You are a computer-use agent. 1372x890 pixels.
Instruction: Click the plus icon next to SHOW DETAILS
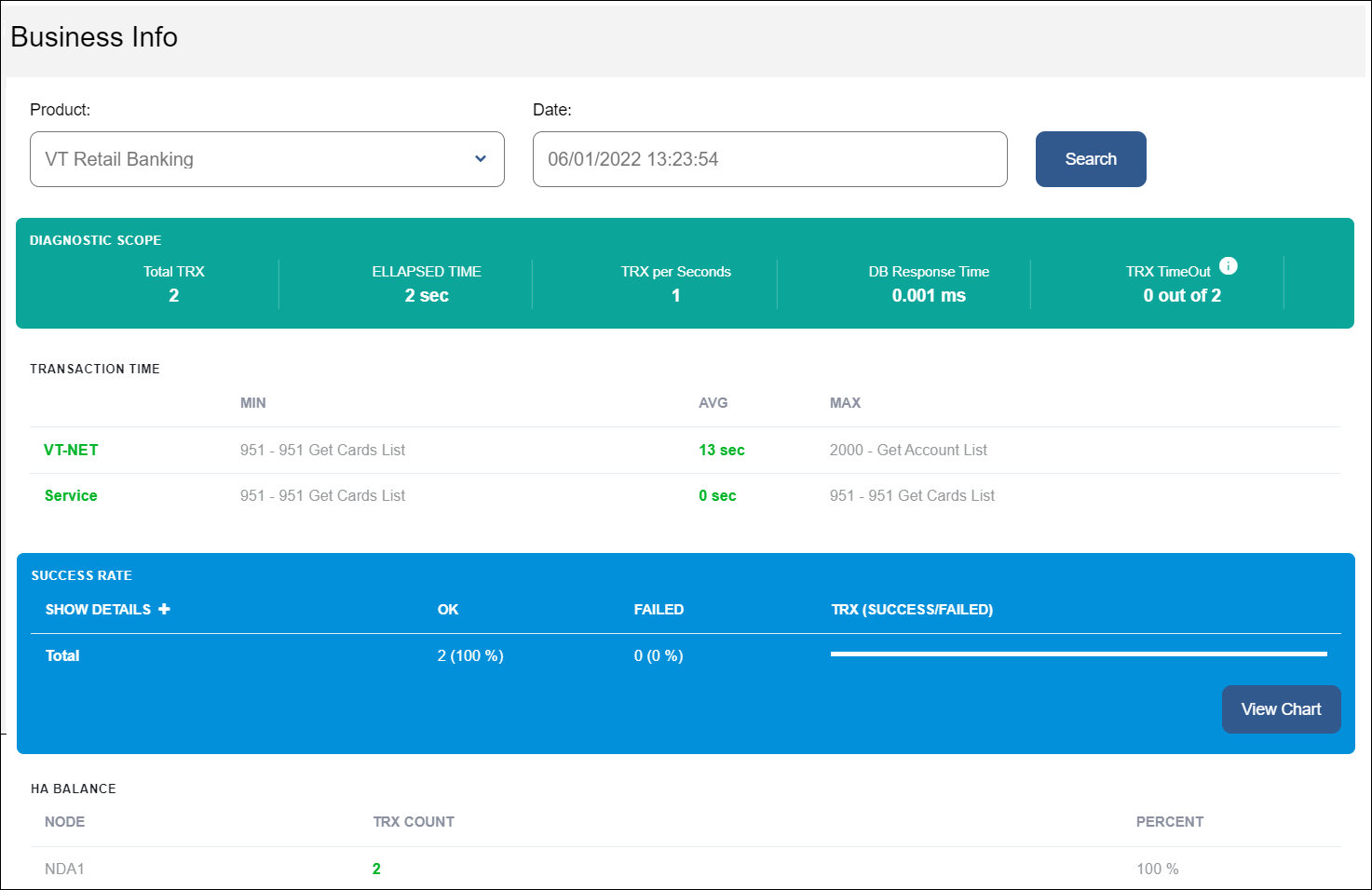(164, 609)
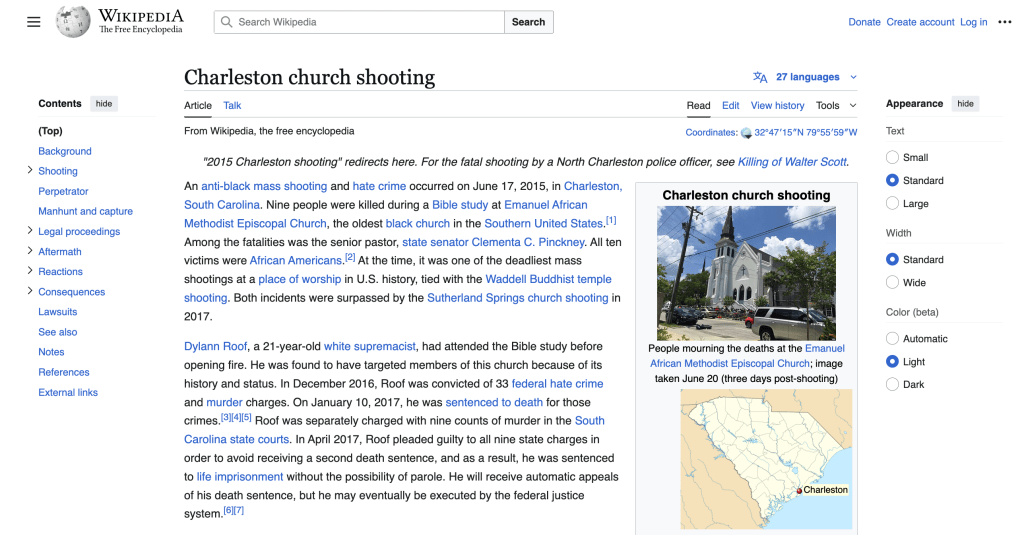Open the Emanuel church photo thumbnail
1024x535 pixels.
746,273
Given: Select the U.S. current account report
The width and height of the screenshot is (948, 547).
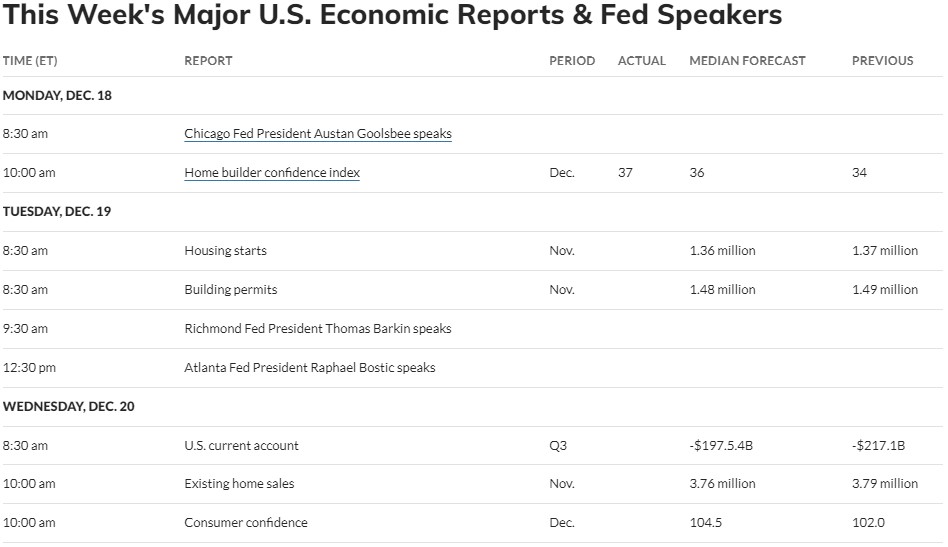Looking at the screenshot, I should coord(241,445).
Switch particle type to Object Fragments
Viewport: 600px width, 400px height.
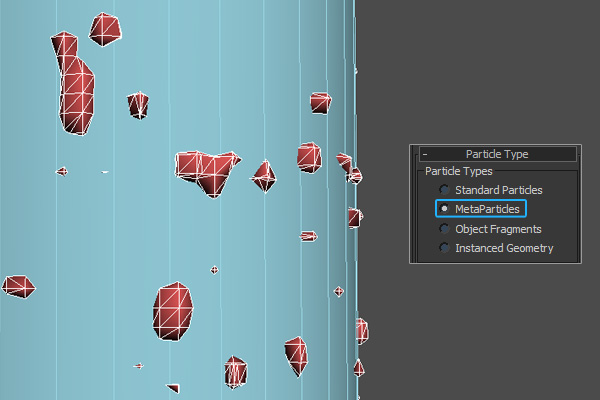(x=444, y=229)
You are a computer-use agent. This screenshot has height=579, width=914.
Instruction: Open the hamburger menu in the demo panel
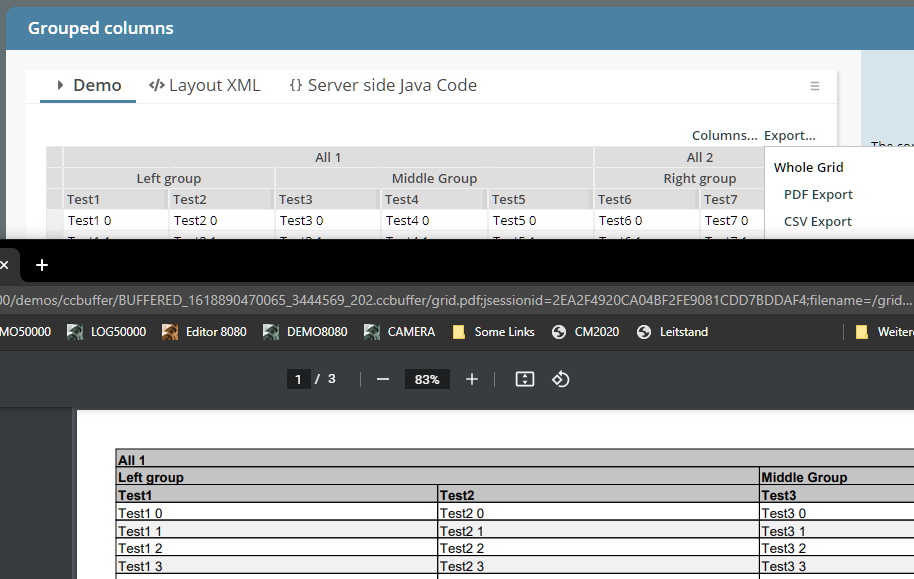click(815, 86)
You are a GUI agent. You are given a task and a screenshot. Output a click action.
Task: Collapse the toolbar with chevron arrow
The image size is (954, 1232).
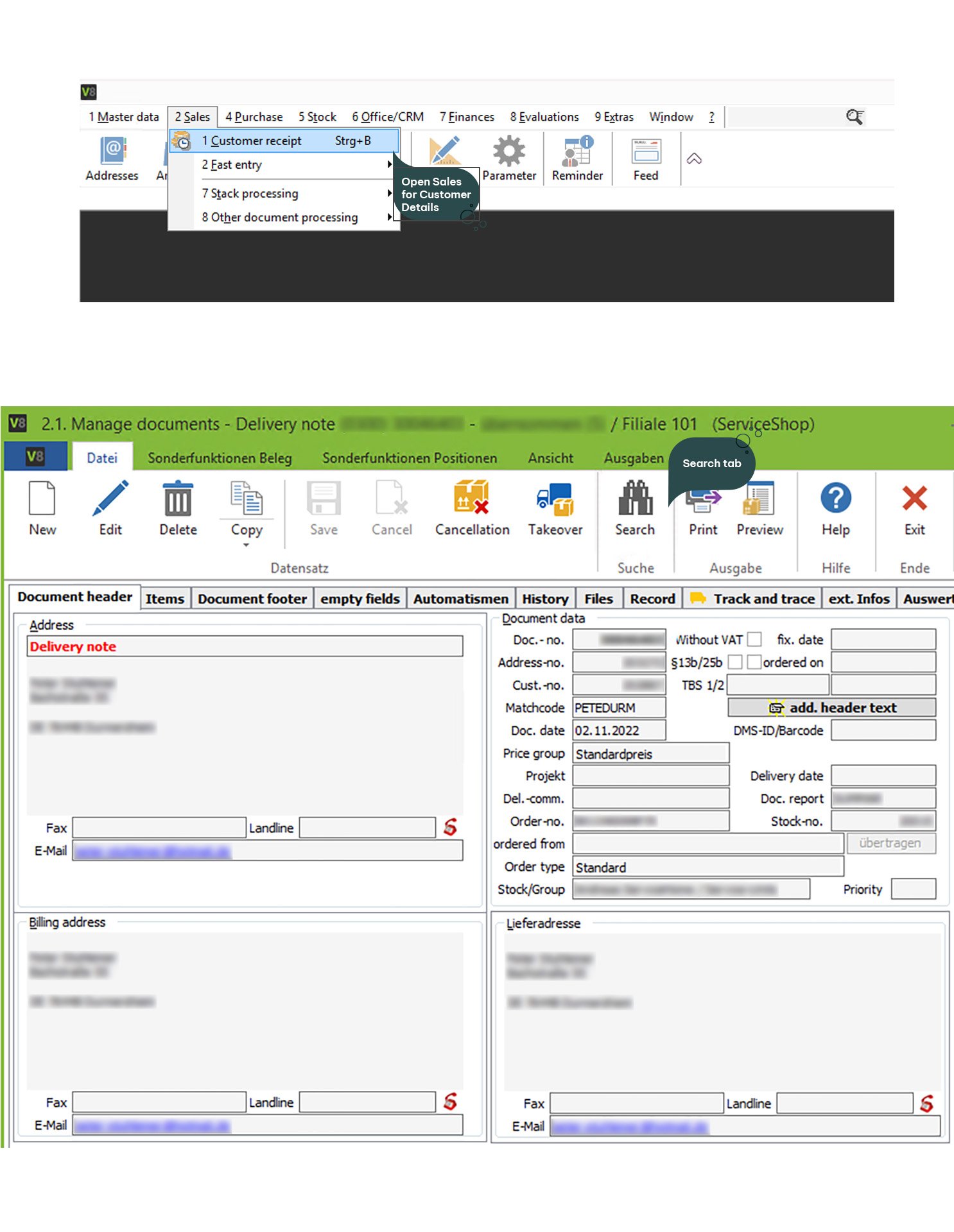(694, 159)
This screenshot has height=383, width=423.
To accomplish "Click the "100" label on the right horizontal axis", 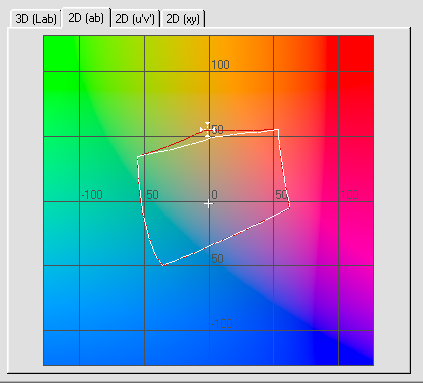I will pyautogui.click(x=349, y=195).
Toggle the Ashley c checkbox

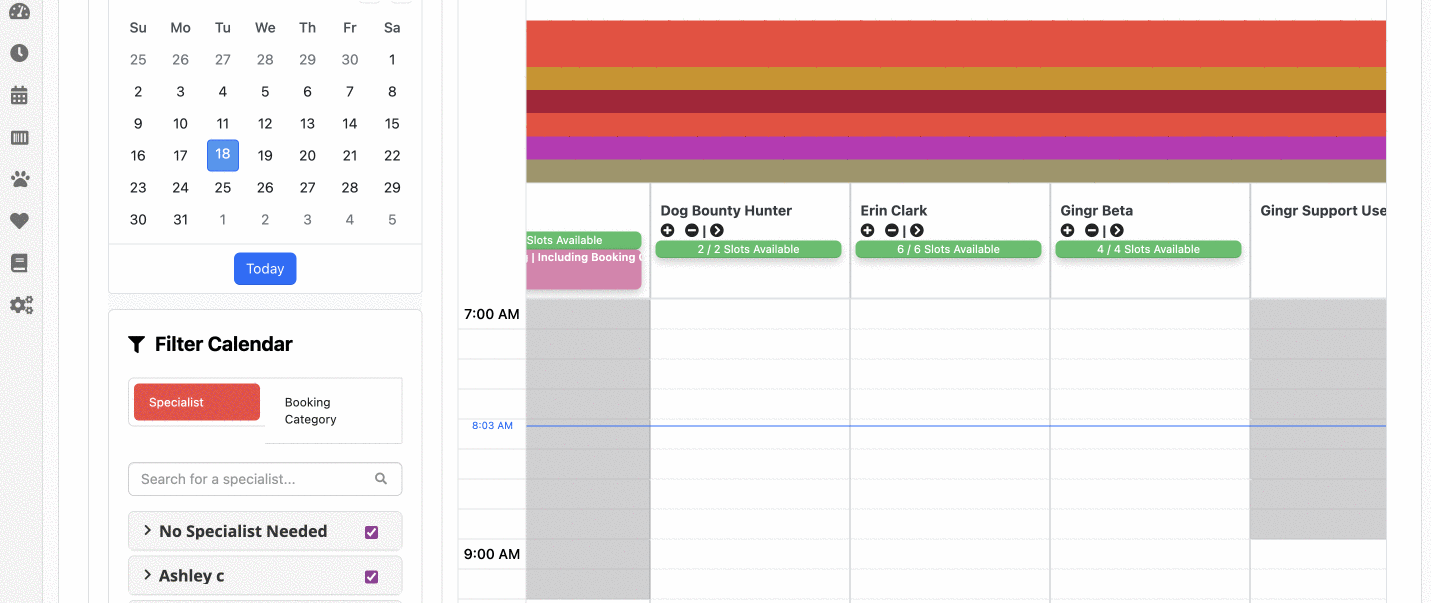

────────

Activity.
If a line in the entries contains the word "agent", copy that line out.

The answer.
You are a computer-use agent. 1372x890 pixels.
You are a computer-use agent. This screenshot has height=579, width=914.
You are a GUI agent. You are given a task and a screenshot. Output a click action.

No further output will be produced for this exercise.